TASK TO CARRY OUT
List each line of the data below that contains the string "height". Case counts.

ENTRIES PROVIDED

-=-=-=-=-

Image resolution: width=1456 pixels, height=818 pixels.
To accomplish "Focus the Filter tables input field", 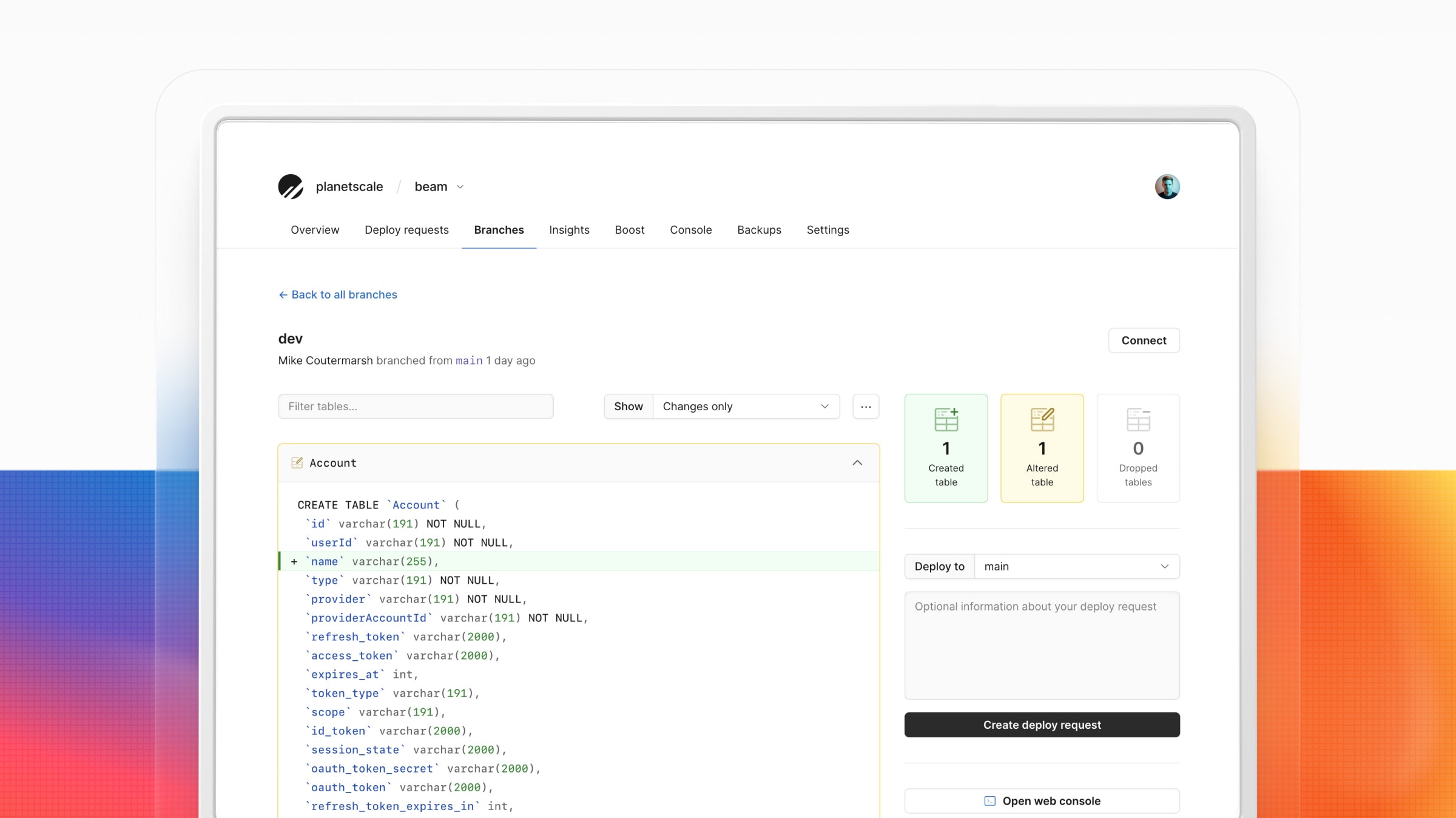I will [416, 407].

-=-=-=-=-

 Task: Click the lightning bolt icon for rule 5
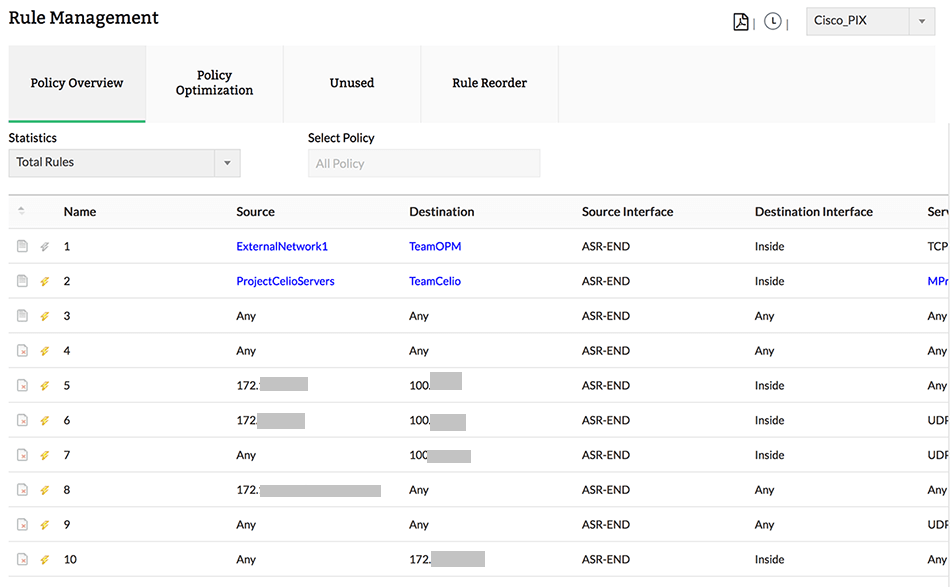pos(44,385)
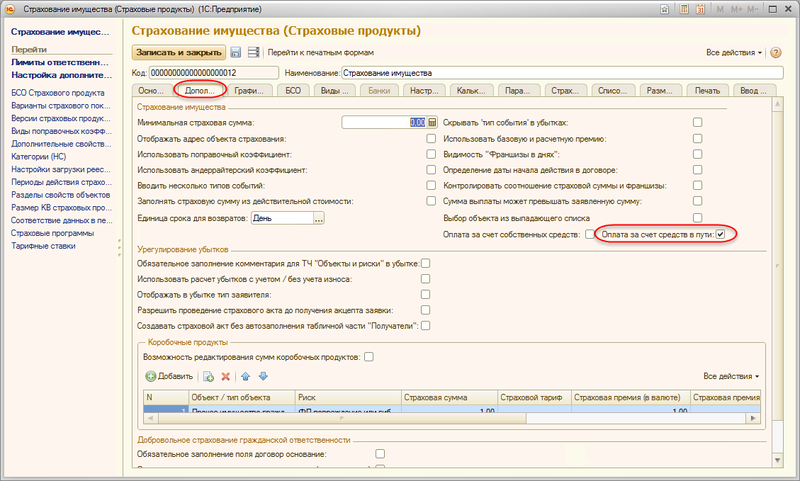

-=-=-=-=-

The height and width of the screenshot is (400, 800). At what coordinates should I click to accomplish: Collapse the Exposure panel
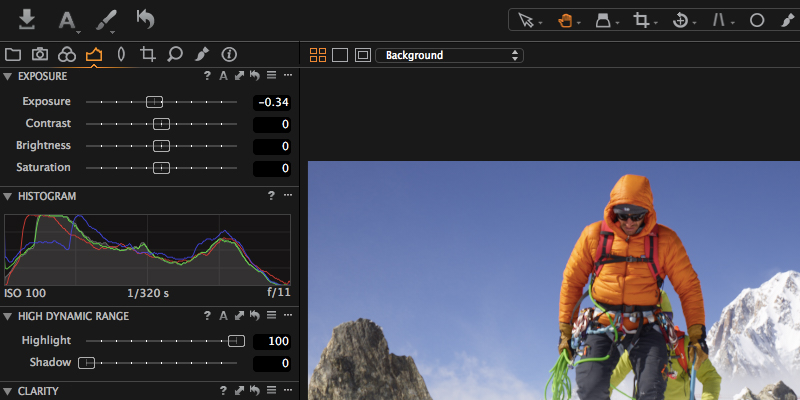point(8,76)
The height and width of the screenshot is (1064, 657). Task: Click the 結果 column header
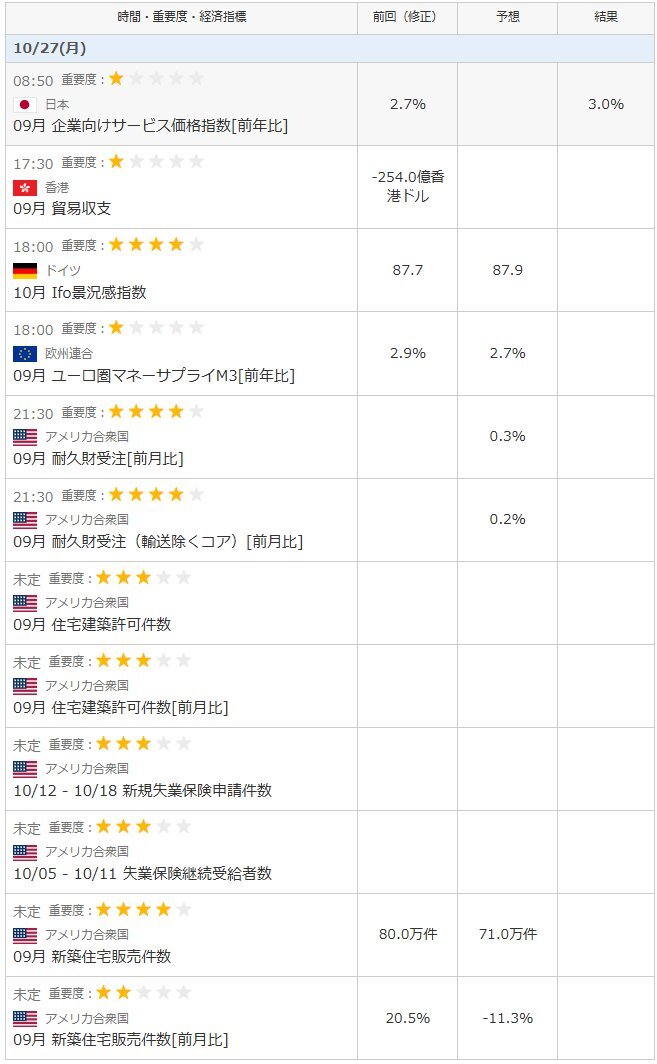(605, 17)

-=-=-=-=-

RESPONSE
Image resolution: width=1456 pixels, height=818 pixels.
The height and width of the screenshot is (400, 800). At what coordinates should I click to accomplish: Collapse the Exposure panel
The height and width of the screenshot is (1064, 657). Task: Click the 結果 column header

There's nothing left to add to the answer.